The job of a chemist is not particularly fancy. Before I switched to the philosophy of chemistry, I spent many hours in a lab mixing solutions and waiting for reactions to happen. I saw how often chemists had to get their hands dirty trying out new things, combining materials with unpredictable reactions, and sometimes even risking their wellbeing. For sure, this messy work has improved our lives in many ways: from the food we eat to life-saving drugs. Yet when it comes to questions about the beginning of the Universe, the ultimate constituents of matter or the evolution of life, no one really goes to a chemist for answers. It is physics that discovers the fundamental laws of nature.
However, it would be wrong to dismiss chemistry as the poor cousin of the sciences. The knowledge produced in chemistry is essential to form a complete and accurate picture of nature, of how it works and of our place in it. To state it more boldly, there are chemical laws, too. These laws can be found hidden within the periodic table, or in the behaviour of chemical reactions. They may not be recognised as laws in the same way as the laws of motion, thermodynamics or general relativity, but they underpin our understanding of the world. Spanning the small to the big, they can help explain everything from why a gold wedding ring does not rust to the emergence of life on Earth.

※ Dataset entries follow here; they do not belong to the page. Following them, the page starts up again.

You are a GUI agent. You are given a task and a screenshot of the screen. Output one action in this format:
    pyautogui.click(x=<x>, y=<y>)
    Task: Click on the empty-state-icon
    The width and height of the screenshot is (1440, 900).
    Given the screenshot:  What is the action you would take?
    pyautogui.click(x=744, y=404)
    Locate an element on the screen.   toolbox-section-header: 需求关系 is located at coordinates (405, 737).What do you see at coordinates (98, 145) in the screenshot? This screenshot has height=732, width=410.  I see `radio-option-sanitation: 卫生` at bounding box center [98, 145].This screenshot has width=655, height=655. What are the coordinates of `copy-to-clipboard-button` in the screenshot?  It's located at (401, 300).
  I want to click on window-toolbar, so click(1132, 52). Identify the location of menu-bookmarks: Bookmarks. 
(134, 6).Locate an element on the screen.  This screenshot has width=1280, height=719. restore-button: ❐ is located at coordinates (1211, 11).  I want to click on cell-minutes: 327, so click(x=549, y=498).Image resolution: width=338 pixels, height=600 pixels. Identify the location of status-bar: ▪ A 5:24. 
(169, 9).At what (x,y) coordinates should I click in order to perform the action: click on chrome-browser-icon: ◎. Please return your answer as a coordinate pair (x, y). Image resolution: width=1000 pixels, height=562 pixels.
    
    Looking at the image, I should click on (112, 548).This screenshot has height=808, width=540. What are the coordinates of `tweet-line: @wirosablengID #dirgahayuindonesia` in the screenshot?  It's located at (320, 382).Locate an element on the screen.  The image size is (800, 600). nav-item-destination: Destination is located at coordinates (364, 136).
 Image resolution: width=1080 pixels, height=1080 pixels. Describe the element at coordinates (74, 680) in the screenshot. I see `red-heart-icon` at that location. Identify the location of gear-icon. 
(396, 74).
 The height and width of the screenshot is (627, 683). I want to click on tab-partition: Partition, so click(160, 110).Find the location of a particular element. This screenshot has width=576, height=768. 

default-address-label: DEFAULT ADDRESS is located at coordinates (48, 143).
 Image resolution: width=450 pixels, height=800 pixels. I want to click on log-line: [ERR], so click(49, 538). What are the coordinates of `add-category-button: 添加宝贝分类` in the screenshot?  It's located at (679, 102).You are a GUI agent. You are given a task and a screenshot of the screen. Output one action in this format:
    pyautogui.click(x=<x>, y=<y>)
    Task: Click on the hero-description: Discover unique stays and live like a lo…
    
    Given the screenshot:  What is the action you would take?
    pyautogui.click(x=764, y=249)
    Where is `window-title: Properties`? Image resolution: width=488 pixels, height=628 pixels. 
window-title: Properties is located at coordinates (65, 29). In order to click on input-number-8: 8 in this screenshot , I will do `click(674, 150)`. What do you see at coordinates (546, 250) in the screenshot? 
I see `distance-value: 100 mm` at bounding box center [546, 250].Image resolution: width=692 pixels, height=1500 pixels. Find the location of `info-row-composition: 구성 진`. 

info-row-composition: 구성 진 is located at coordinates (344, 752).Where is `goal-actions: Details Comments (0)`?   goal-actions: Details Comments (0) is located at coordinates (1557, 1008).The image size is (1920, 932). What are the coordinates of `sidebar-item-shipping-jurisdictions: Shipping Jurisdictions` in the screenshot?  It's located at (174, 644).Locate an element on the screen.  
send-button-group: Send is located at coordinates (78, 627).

The idea of ‘laws of nature’ has a long and intriguing history. Some scholars believe that René Descartes established the existence of natural laws in their modern sense. Others trace the idea to Johannes Kepler’s astronomical writings, while it is also mentioned by Seneca, Ovid and William Shakespeare. For example, in The Tragedy of Cymbeline, Shakespeare calls it a natural law that a fetus stays in a mother’s womb for nine months, insinuating the existence of a biological law. The difference in opinion about origins lies in their usage outside scientific enquiry. Apart from their role in the judiciary, laws have also been strongly associated with the divine rule of God, as in the Ten Commandments. These legal and theological definitions led philosophers and scientists to understand the term metaphorically as prescriptions or commandments set by nature. This was, for example, Kepler’s attitude towards his astronomical laws.
Today, philosophers agree that laws serve a special function in science. They describe phenomena or events that always happen in a certain way, under specific conditions. They recur regularly; hence, they are sometimes called ‘regularities’. Of course, there are many things that happen regularly. Bodies with masses attract each other, with a force that is proportional to the product of their masses and inversely proportional to the square of their distance. This regularity is non-accidental, and science is in the business of understanding such regularities in terms of laws. The law of gravity explains not just the fall of alarm clocks, but also the orbits of the planets, the eclipses that occurred 2,000 years ago and the tidal forces in the seas. It offers more than an explanation for all these events; it unifies them.